The commander of the U.S. Cyber Command and director of the National Security Agency (NSA), Gen. Paul Nakasone, declared ransomware a national security threat in 2021 following compromises to critical infrastructure and key resources. The SolarWinds and Colonial Pipeline attacks, along with virtual network expansions, have forced organizations to build a stronger cybersecurity infrastructure to better detect security risks.
Recent progress in zero trust and privileged access management (PAM) solutions are helping combat these evolving ransomware threats, especially amid what's called ransomware-as-a-service (RaaS), a subscription-based model that enables affiliates to use already-developed ransomware tools to execute their attacks. With these types of models, bad actors and adversaries do not have to be well versed in ransomware in order to use the tools for attacks.
The shift from “vertically oriented” threat actors, who make and then attack organizations using their own bespoke ransomware, to the RaaS model where one group builds the ransomware and then leases the use of that ransomware out to specialists has changed the threat landscape and increased scale and number of attacks.
In 2022 and beyond, the RaaS business model will continue to dominate the threat landscape for ransomware attacks, according to another report from Sophos. This model enables ransomware developers to continue to improve the attack vector and increase attack intensity, without slowing attacks.
“We’ve already seen these RaaS threat actors innovate new ways to break into progressively more well-defended networks, and we expect to see them continue to push in this direction in the year to come,” the Sophos report said.
As cyber threats become more prevalent and sophisticated, the Biden administration is directing agencies to improve defenses to prevent, disrupt or mitigate attacks. The White House Executive Order on Improving the Nation’s Cybersecurity takes a holistic approach to securing networks, requiring agencies to shift toward zero trust architectures and adopt advanced security solutions.
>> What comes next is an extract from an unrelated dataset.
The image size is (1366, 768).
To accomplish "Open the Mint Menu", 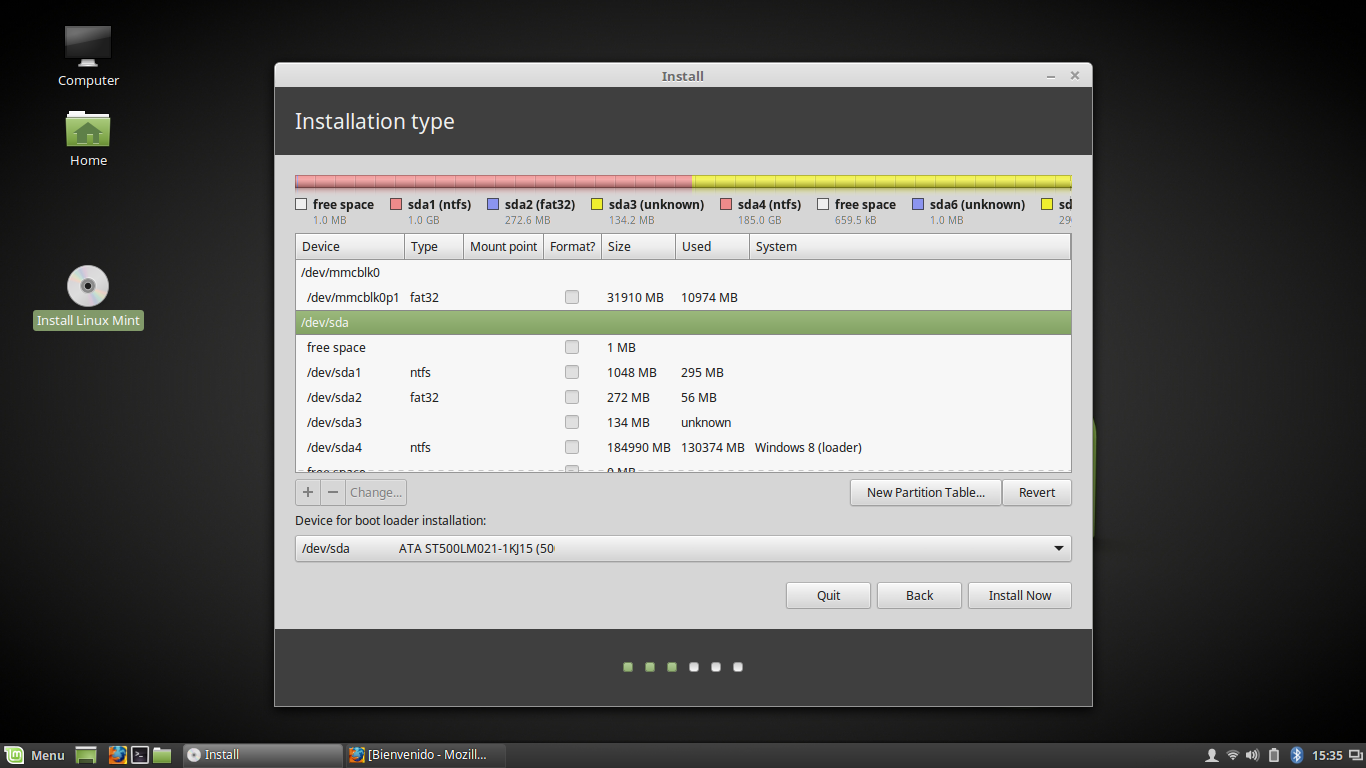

PAM solutions are key here. By enforcing "least privilege" principles, organizations can prevent credential harvesting and lateral movement, reducing attacker dwell time and making it more difficult to use ransomware tools. Plus, PAM policies enable security teams to identify the attack entry point, understand what’s happened, help remediate and ultimately protect restored data — the end goal of any zero trust approach.
"Least privilege is one of the many essential components of zero trust," DLT Chief Cyber Security Technologist Don Maclean said during a GovFocus earlier this year. "All human systems and users only have the privilege they need to do their jobs. I've been involved in least privilege exercises, and what you find is, often, with the hurry to get things done, excessive privileges are given and you don't want to sit there and parse out what they don't need. Once people have privilege, they feel privileged and important. Rescinding those privileges becomes an exercise in human management and knowing what they actually need to do their jobs. That's just one example of the types of cultural things that will be difficult in implementing a zero trust program."
The NSA recently released guidance for embracing a zero trust approach, noting these “principles can better position [cybersecurity professionals] to secure sensitive data, systems, and services.”
NSA's 2021 Cybersecurity Year in Review outlined how NSA worked to prevent and eradicate threats to critical systems over the past year. One of the agency’s top highlights was working with partners, through its Cybersecurity Collaboration Center, to respond to national-level threats, like SolarWinds and multiple ransomware attacks on U.S. critical infrastructure.
"While many of our mission successes must remain classified, I'm proud that we can showcase how NSA Cybersecurity helps contribute to securing the nation in this report," said Rob Joyce, NSA's cybersecurity director, according to a press release. "The successes really show the value NSA cybersecurity delivers through its foreign threat intelligence insights, partnerships and expertise."
NSA worked collaboratively to analyze cyber threats and share insights through its foreign signals intelligence about the cyber criminals profiting from ransomware and their infrastructure. The agency alongside U.S. Cyber Command and other government and industry organizations pursued the actors, capabilities and finances driving global threats.
“Throughout the effort, NSA ensured that its threat intelligence was disseminated at the lowest possible classification level, so that it generated outcomes,” the report said.